# July Stock Tipping Competition Entry Thread!



## Joe Blow (24 June 2011)

Good evening everyone! 

With the new financial year now just a week away, it's time for everyone to start thinking about their entry for the July stock tipping competition! 

The stock tipping competition this month is proudly sponsored by *Stator-AFM*. *Stator-AFM* is portfolio management software designed to give you total control over all your trading activities. *Stator* enables you to measure and understand every aspect of your financial returns. If you are a casual investor or serious trader, *Stator* is essential portfolio management software for anyone with exposure to the financial markets. From risk management to tax planning, *Stator* has it all. Be sure to pay them a visit and see how it can benefit you!

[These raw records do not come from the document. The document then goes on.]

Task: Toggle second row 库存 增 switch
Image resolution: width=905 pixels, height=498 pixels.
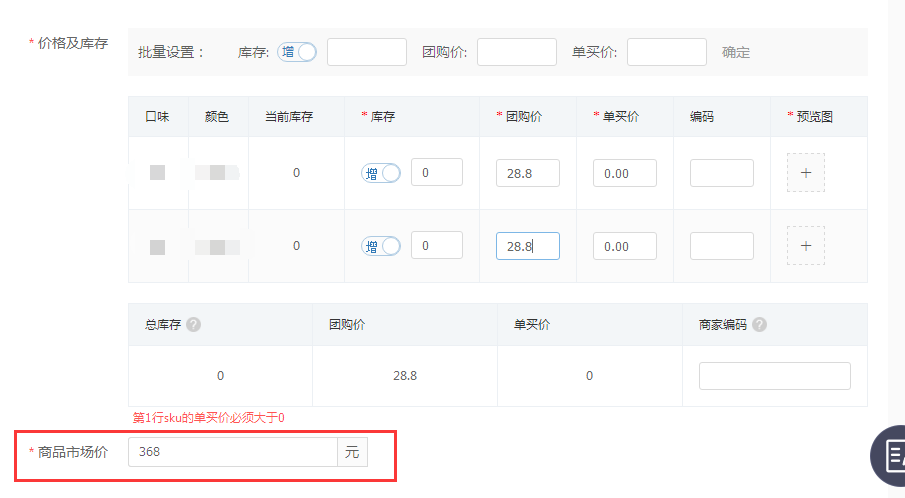Action: tap(380, 246)
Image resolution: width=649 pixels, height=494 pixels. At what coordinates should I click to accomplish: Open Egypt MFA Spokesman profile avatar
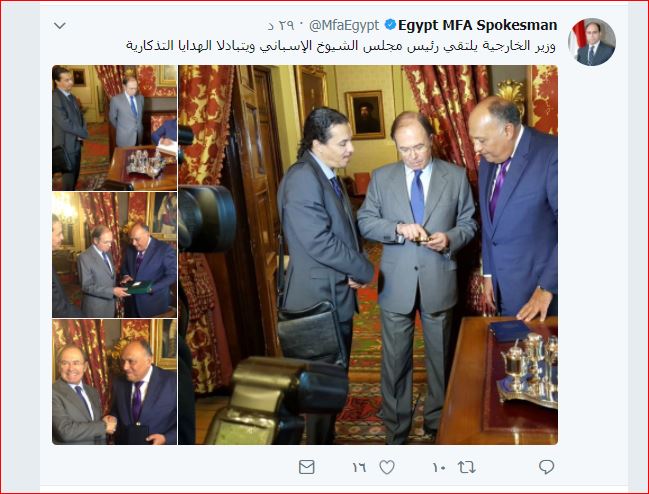591,42
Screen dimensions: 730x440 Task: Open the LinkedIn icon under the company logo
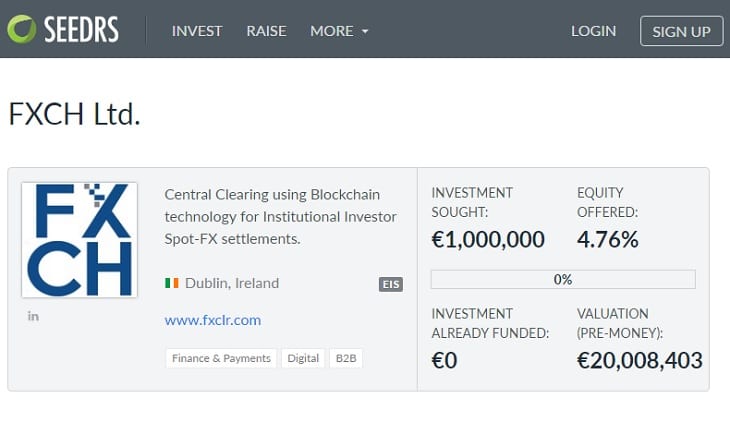pos(33,317)
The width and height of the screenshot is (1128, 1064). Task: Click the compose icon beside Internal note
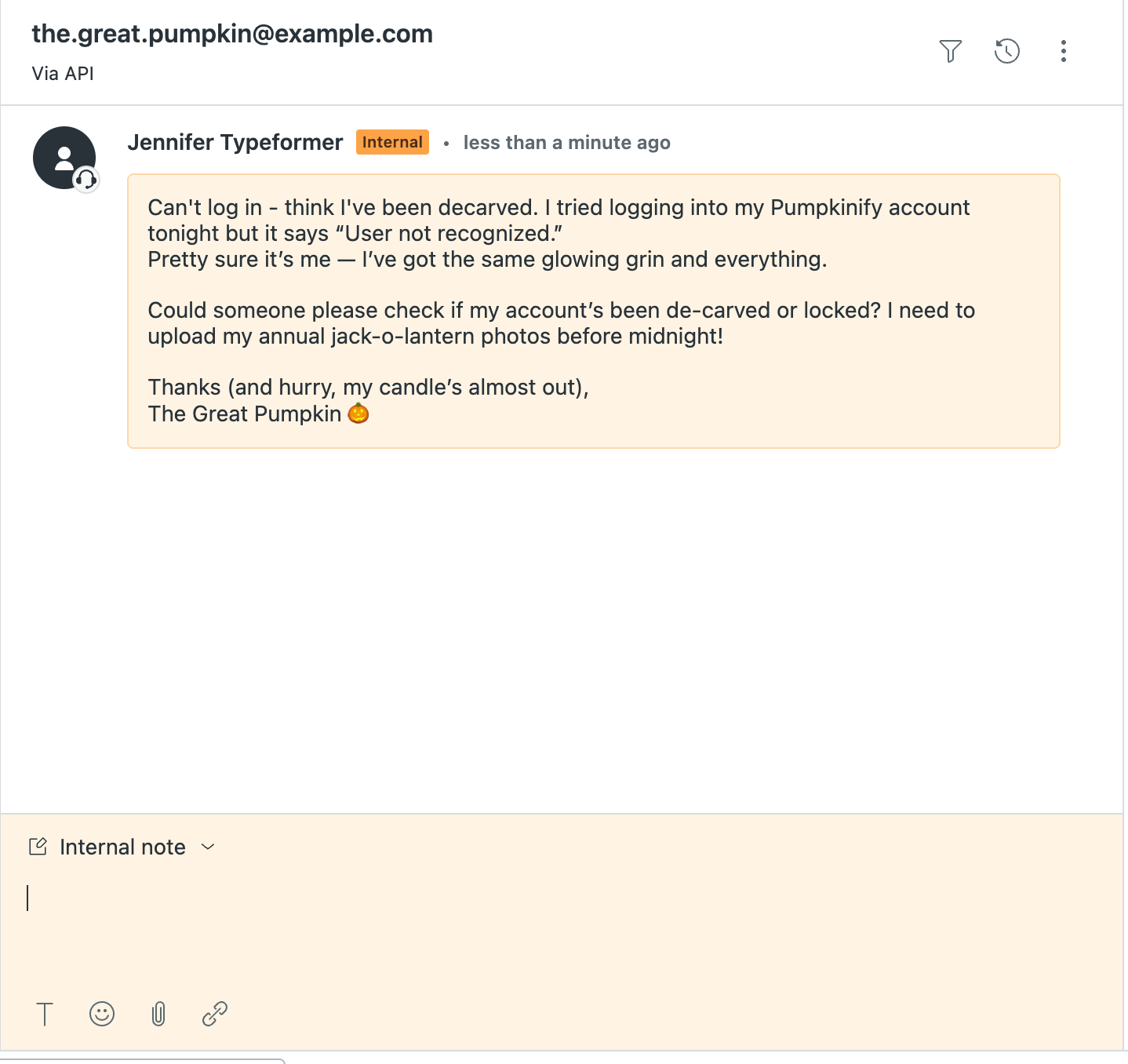38,847
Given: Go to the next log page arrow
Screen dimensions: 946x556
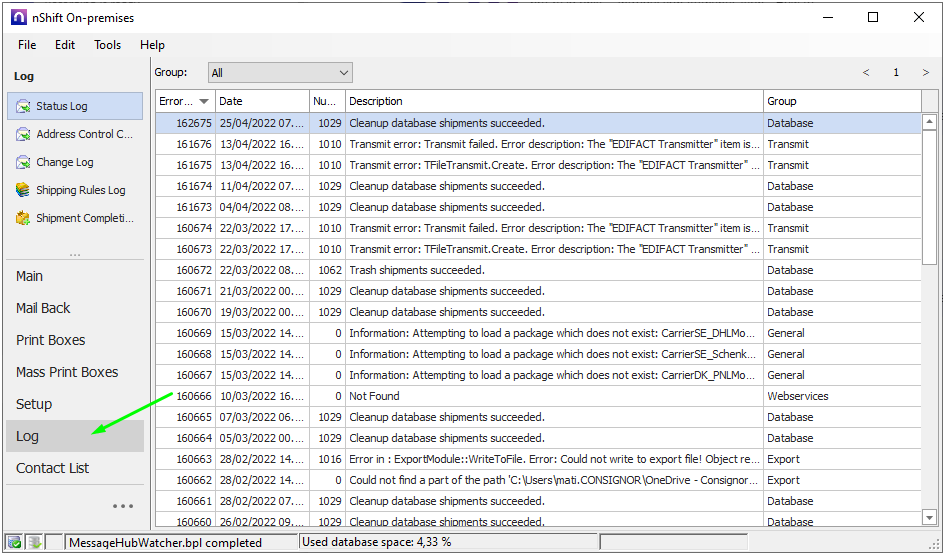Looking at the screenshot, I should coord(925,73).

*A quick recap of the rules for those not familiar with them:

1. You MUST have a minimum of 25 posts to enter. 

2. Each entrant may choose one ASX listed stock. Options, warrants and deferred settlement shares are not permitted. 

3. Stocks with a price of less than $0.01 are ineligible for the competition, as are stocks that are currently suspended from trading.

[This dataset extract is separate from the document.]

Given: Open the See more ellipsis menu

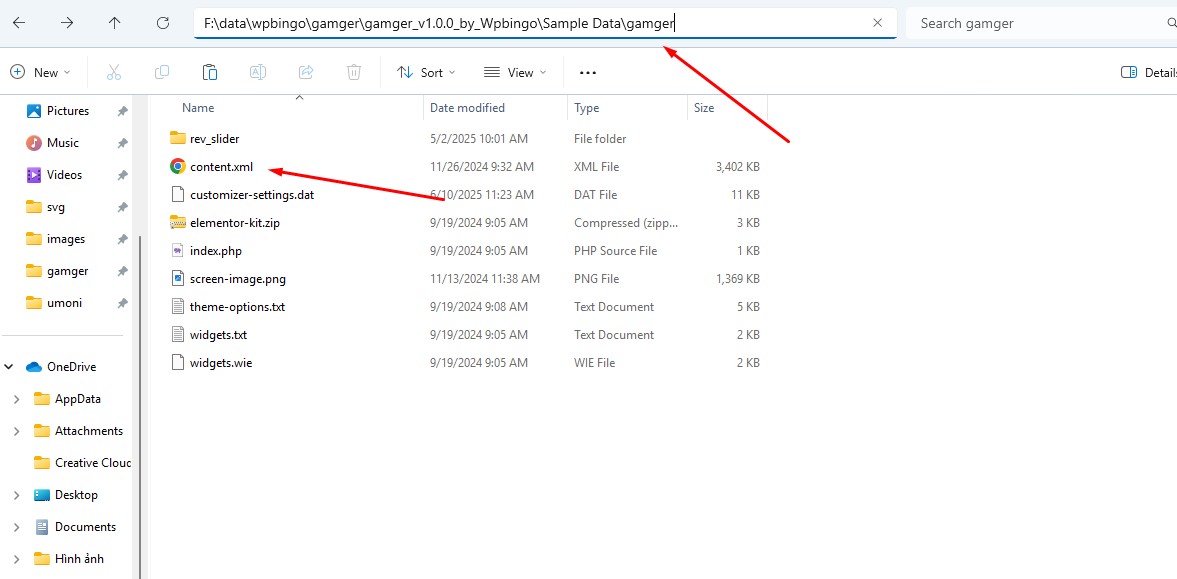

4. The winner is the entrant whose selected stock performs the best in percentage terms between July 1 and July 31.

5. The maximum number of entrants in the competition is 100.*

I have decided to both increase the competition prizes and introduce a third prize to coincide with the beginning of the new financial year, so if you haven't entered before now is the perfect time to throw your hat into the ring!

The winner will now receive $100. The second placegetter will win $50 and the third placegetter will receive $25. 

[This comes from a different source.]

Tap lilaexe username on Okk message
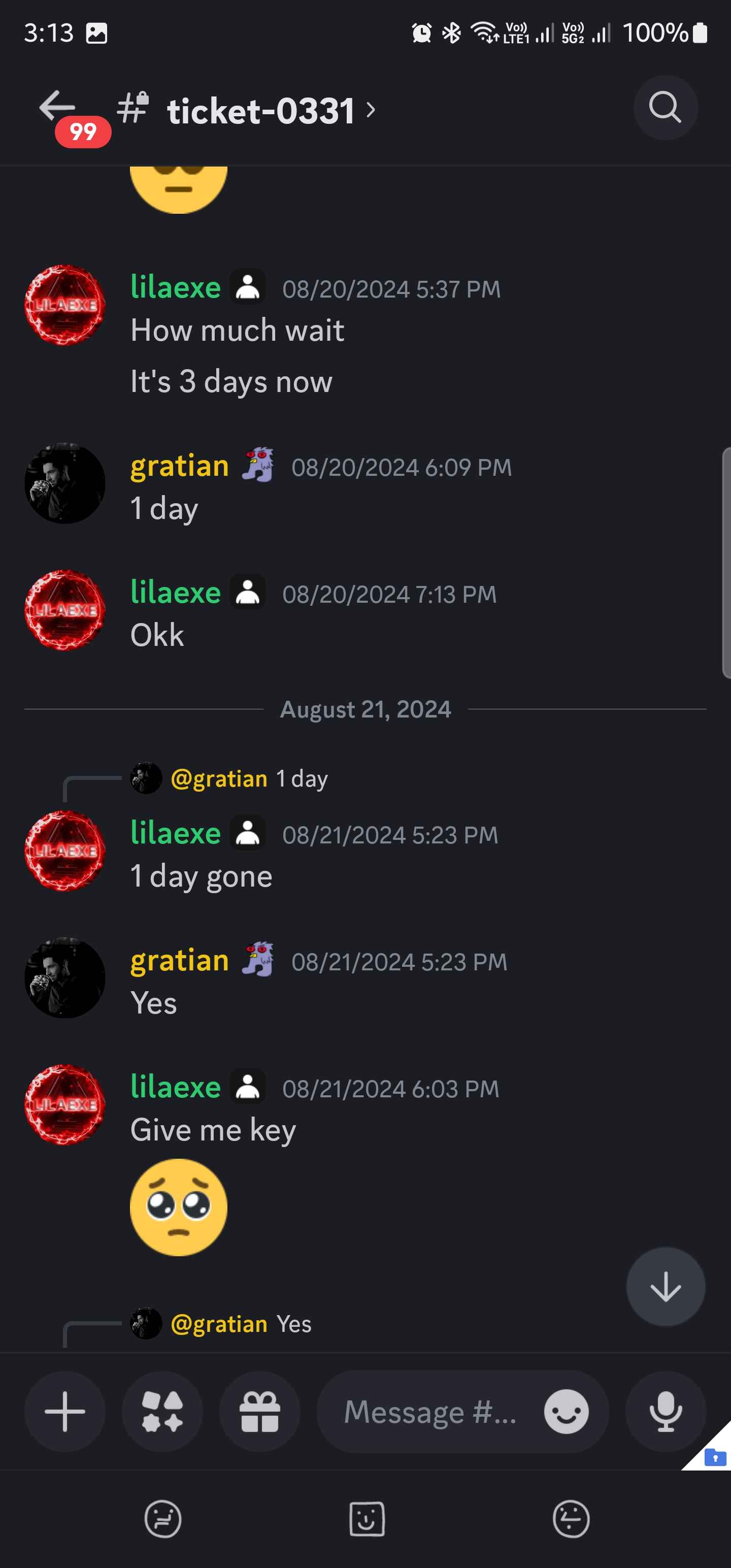 pyautogui.click(x=175, y=592)
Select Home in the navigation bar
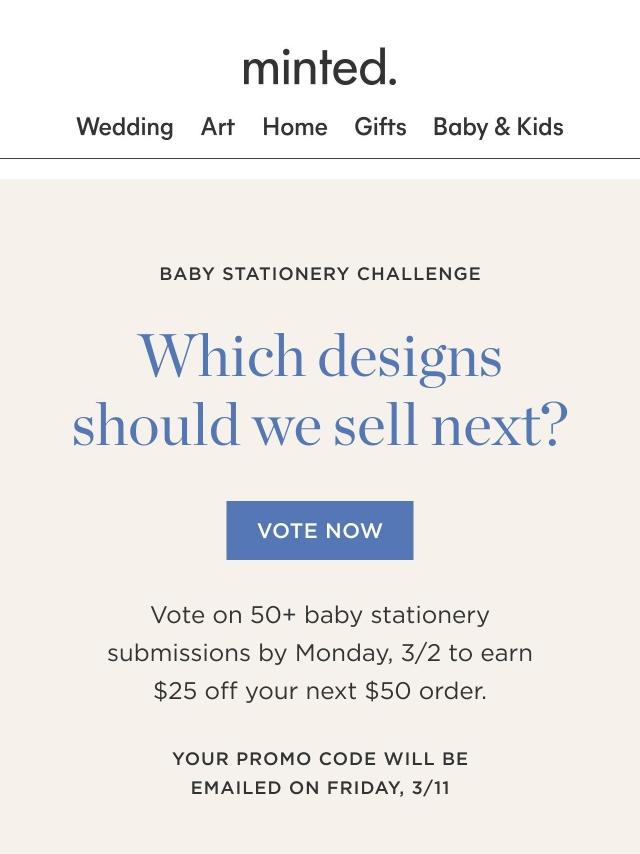 tap(295, 127)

You have until midnight on Thursday, June 30 to enter.

*Those who qualify, please post your entries in this thread.* Remember, once you have selected your stock, you CANNOT change it for any reason. Also, you must be qualified *when you enter*. 

Every month we have some members who do not qualify for the competition but enter anyway. If someone who has selected a stock hasn't yet qualified for the competition, their stock is officially up for grabs! Just mention it when you post your entry.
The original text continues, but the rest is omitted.